Os vereadores do PSC em Ripoll, Enric Pérez e Anna Belén Avilés, colocaram seus cargos à disposição do partido após se absterem no plenário que permitiu à prefeita Sílvia Orriols aprovar os orçamentos de 2026. A federação do PSC em Girona expressou discordância absoluta e os convocou para prestar esclarecimentos. A manobra evitou uma moção de confiança como a do ano passado.
Em uma sessão plenária que terminou após a meia-noite do dia 9 de abril, o governo municipal de Ripoll, do Aliança Catalana, aprovou os orçamentos de 2026 in extremis, no valor de quase 15 milhões de euros para uma população de 10.800 habitantes. A abstenção dos dois vereadores do PSC gerou um empate inicial de 7 a 7, desfeito pelo voto de qualidade da prefeita Orriols, que também atua como deputada no Parlament.
Os vereadores socialistas justificaram sua abstenção criticando os orçamentos por não oferecerem "nenhuma transformação real" e por não atenderem às necessidades locais, mas priorizaram evitar "colocar Ripoll novamente no circo midiático", como ocorreu no ano passado com uma moção de confiança.
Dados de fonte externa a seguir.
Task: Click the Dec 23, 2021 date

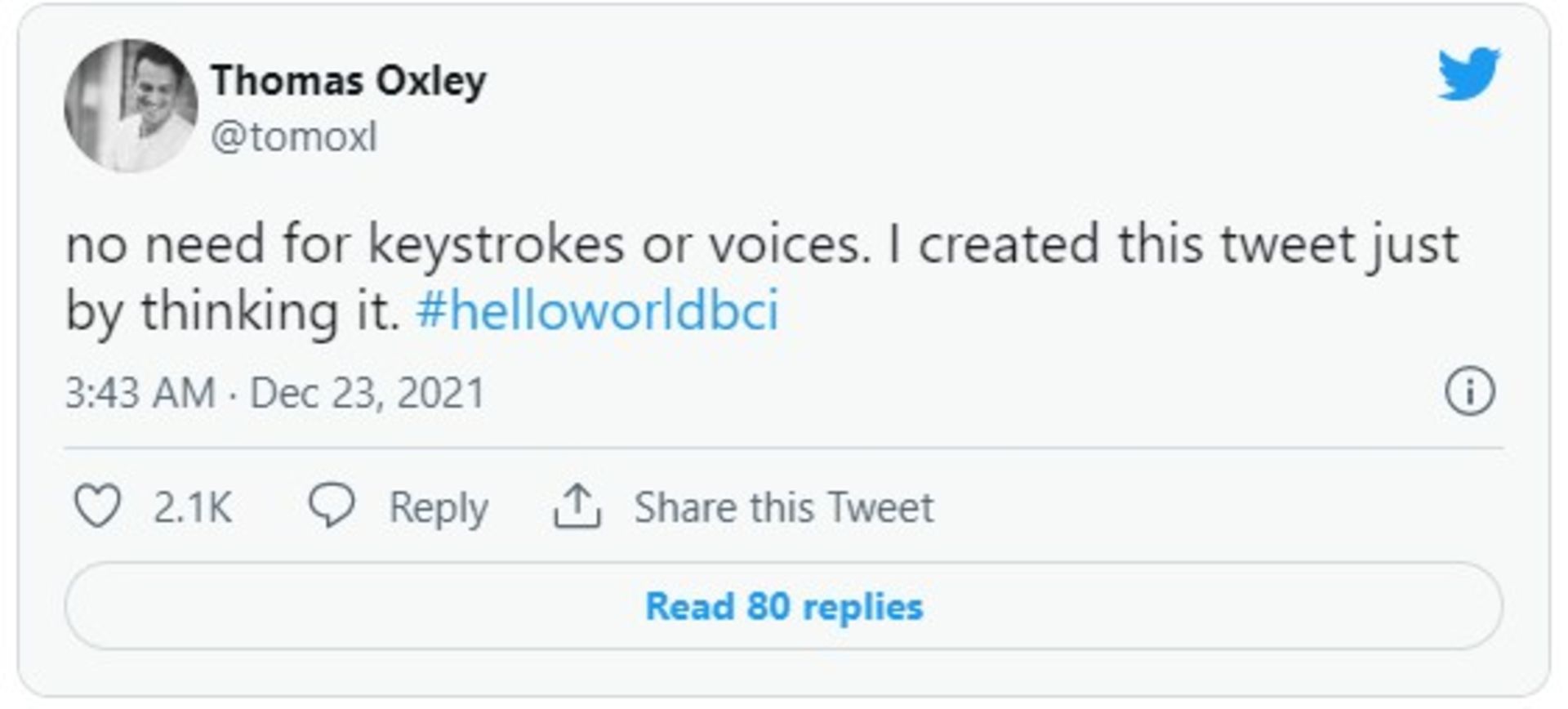Action: click(368, 393)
Posteriormente, afirmaram em um comunicado que não consideraram suficientemente que "o princípio fundamental de evitar qualquer colaboração com a extrema direita é superior".
A Federação do PSC para a província de Girona emitiu uma nota de "discordância absoluta", observando que a decisão carecia de aprovação ou conhecimento prévio deles. "O projeto político dos socialistas baseia-se na defesa da democracia [...] e é absolutamente incompatível com qualquer postura que promova a exclusão [...] ou a normalização do discurso de ódio", afirmou a liderança regional, referindo-se à ideologia do Aliança Catalana.
Ripoll é a única câmara municipal da Catalunha liderada por este partido independentista de extrema direita, após a investidura de junho de 2023, quando o Junts se recusou a aliar-se à esquerda por ordens de Carles Puigdemont.